Otro que parece renegociar el paso del tiempo en su cuerpo es Carlos Peñuelas. El cierre del VivoCuenca podría decirse que cuenta con un pulmón extra, siendo uno de los jugadores que más minutos acumula en la plantilla y apenas descansando unos instantes en cada partido. El veterano exjugador de Conquense B, San José Obrero o Tarancón es una de las caras más reconocibles del equipo azulón que compite en la 2ªB. Ya no solo sumando como un muro en defensa, por marcaje y por físico, sino también aportando en ataque. Esta temporada suma 8 goles, siendo uno de los mayores realizadores del equipo y el sexto máximo histórico del club. Todo ello con 40 años, casi nada.

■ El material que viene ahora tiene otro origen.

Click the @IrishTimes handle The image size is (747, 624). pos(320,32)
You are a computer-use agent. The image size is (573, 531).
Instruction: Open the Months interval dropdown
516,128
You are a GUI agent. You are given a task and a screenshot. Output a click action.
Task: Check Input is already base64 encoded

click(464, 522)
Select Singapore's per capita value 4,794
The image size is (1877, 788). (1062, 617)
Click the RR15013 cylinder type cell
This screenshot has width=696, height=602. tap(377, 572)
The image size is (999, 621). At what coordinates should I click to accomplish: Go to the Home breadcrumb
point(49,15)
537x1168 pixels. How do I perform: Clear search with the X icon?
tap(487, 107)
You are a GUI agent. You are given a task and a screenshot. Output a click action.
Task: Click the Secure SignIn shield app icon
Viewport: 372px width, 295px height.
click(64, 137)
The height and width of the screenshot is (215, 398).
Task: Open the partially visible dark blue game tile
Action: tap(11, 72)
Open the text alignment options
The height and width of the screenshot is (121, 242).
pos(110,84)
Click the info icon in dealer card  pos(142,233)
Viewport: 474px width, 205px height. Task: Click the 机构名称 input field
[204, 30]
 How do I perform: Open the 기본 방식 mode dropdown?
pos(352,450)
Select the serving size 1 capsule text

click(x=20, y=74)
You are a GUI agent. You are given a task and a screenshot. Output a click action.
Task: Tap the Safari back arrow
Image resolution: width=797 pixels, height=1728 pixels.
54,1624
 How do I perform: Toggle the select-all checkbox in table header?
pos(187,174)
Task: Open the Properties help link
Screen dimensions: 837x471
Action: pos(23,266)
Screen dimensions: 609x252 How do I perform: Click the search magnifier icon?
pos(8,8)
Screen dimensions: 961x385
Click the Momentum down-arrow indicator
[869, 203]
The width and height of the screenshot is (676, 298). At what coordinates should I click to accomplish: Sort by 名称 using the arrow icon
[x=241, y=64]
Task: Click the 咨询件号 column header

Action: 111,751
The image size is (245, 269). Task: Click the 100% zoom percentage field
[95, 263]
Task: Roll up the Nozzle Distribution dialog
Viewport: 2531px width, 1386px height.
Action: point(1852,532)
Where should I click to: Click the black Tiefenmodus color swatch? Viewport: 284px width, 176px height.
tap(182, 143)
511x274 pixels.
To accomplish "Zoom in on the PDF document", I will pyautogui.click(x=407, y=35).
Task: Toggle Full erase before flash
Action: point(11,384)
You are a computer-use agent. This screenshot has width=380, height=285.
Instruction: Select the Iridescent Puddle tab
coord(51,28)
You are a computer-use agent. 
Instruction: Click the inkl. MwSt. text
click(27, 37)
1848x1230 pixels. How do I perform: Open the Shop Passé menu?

Un papel muy similar ejerce el veterano Diego Manzano en el San José Obrero. El exjugador, con más de 220 partidos en Segunda División B y pasado en equipos como Albacete, Guijuelo, Alicante, Guadalajara o Conquense, es un espejo en el que los jóvenes del San José Obrero se miran. A sus 39 años, y tras volver de una retirada parcial de los terrenos de juego, es una pieza indispensable en el esquema de Algarra, con 19 partidos esta temporada en los que ha marcado seis goles. Pese a su veteranía, Manzano sigue desbordando por banda y regateando de lo lindo, cuando no pone la pelota en la escuadra desde el libre directo, como hizo hace un mes frente al Illescas B, o marca de vaselina en un mano a mano contra el meta del Fuensalida. La magia en las botas del mago es como aquello de montar en bicicleta.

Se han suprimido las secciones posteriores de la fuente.